Quote:
Originally Posted by giallo
True, but we would have lost Gastown, Chinatown, and access to almost the entirety of the eastern portion of the peninsula's waterfront.
|
we have almost no access to the waterfront as it is. its port lands and railyards all the way from Howe - New Broughton Park. other than the tiny little CRAB Park, which the Port at any time can close as they own the land and the park and the City has no say in.
but i wasnt talking about large freeway projects. i was talking about little projects, like the stormont connector, or a sunken freeway in the Grandview cut for a Vancouver example. then you could remove all the traffic from Prior, Venables, Hastings and traffic calm them. turn them into walkable streets, bikeways, etc with no trucks and not a lot of cars.
there always seems to be this weird thing in Vancouver where people are like NO WE CANT HAVE ROADS!!! WE CANT BULLDOZE THE CITY FOR ROADS!!! NO ROADS EVER!!!

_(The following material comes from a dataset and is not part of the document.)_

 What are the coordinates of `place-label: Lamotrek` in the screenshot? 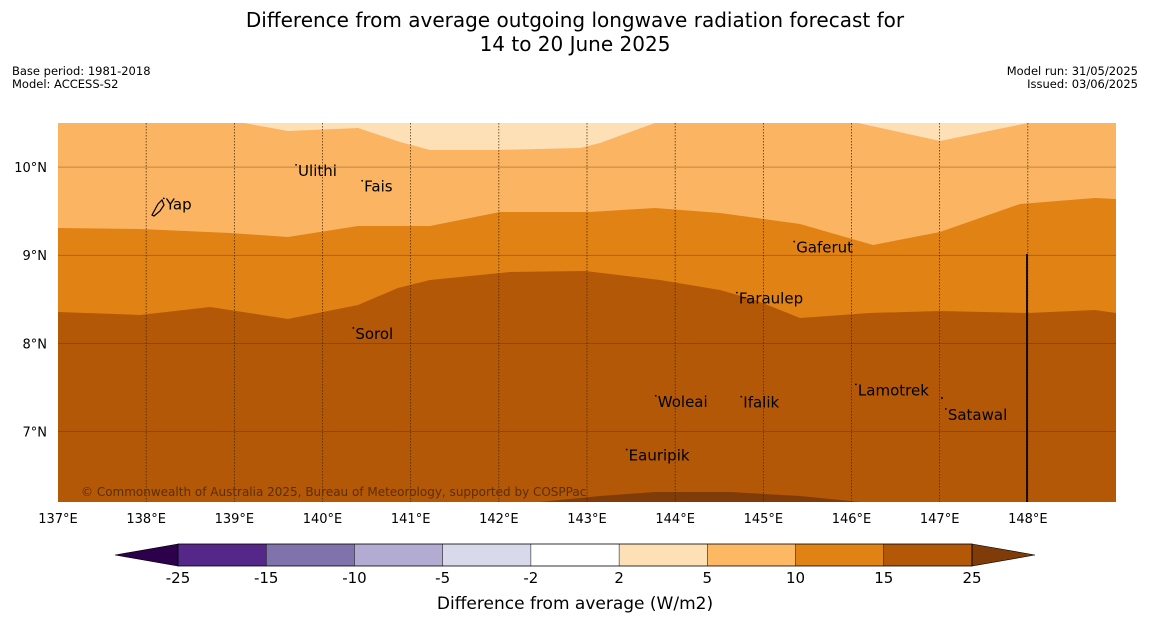 It's located at (894, 390).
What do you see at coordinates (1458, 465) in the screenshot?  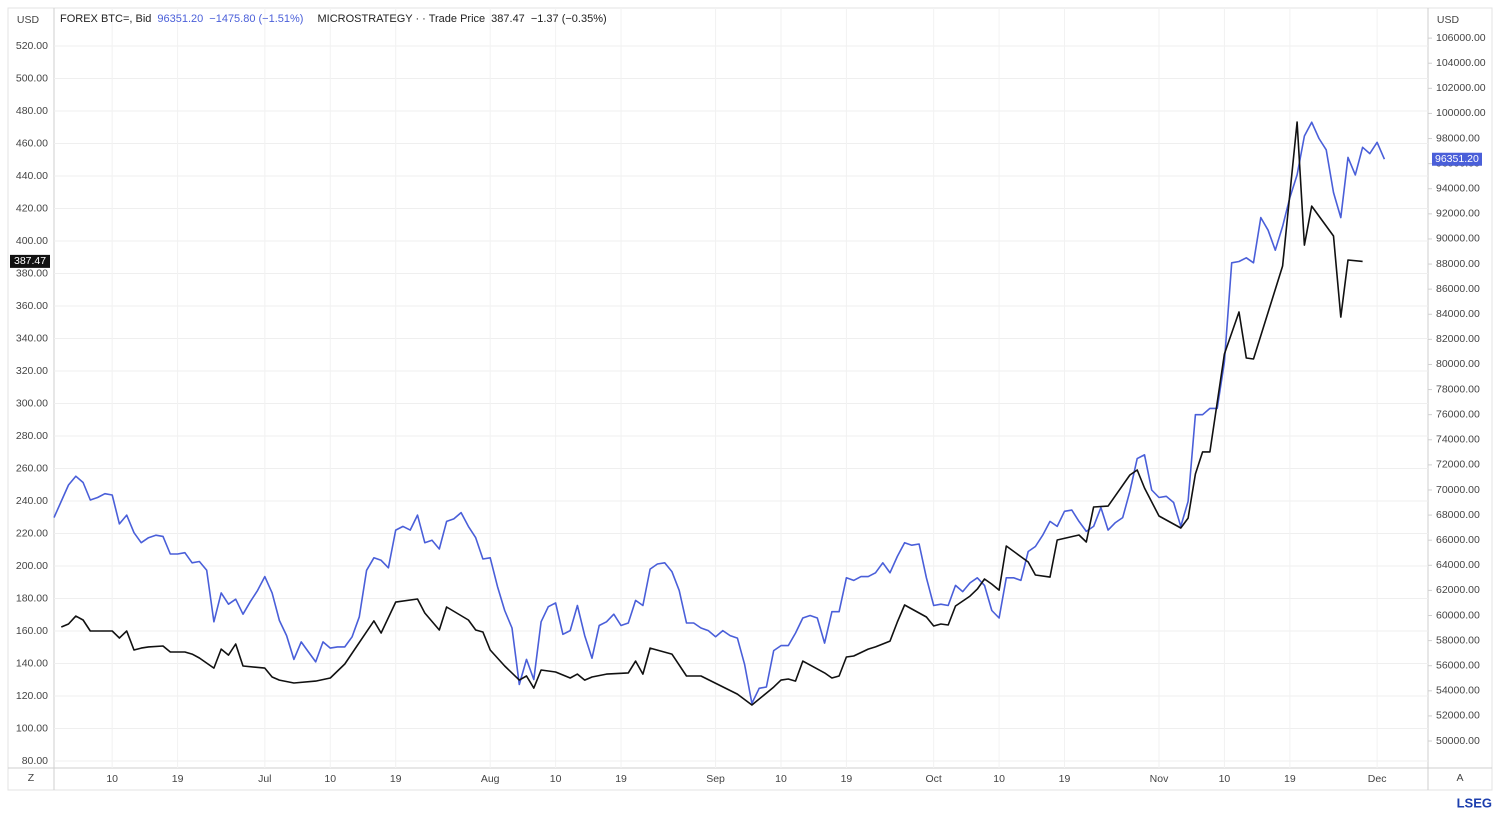 I see `y2-tick-label: 72000.00` at bounding box center [1458, 465].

you know, there is a middle ground. but i find a lot of Vancouver people seem to forget that. they always take it to extremes. Aberdeen shows this with his response to Klauz.
Quote:
Originally Posted by aberdeen5698
you can't just keep building roads forever.
|
no one was talking about building roads forever. many people think there need so be some connectors, projects that would improve neighbourhoods from more than just a traffic point. but pollution, walkability, bikeability, safety of kids playing, safety of people crossing the street, etc.
but so many jump to the extreme, and its just a false and misleading narrative; there is a middle ground.
imagine how much nicer Strathcona would be if the viaducts connected to a trenched freeway in the Grandview cut instead of dumping all the cars/trucks/etc. into their niehgbourhood. it would even take cars off of Hastings. you could build a roof over it, and then create a long linear park as one idea even.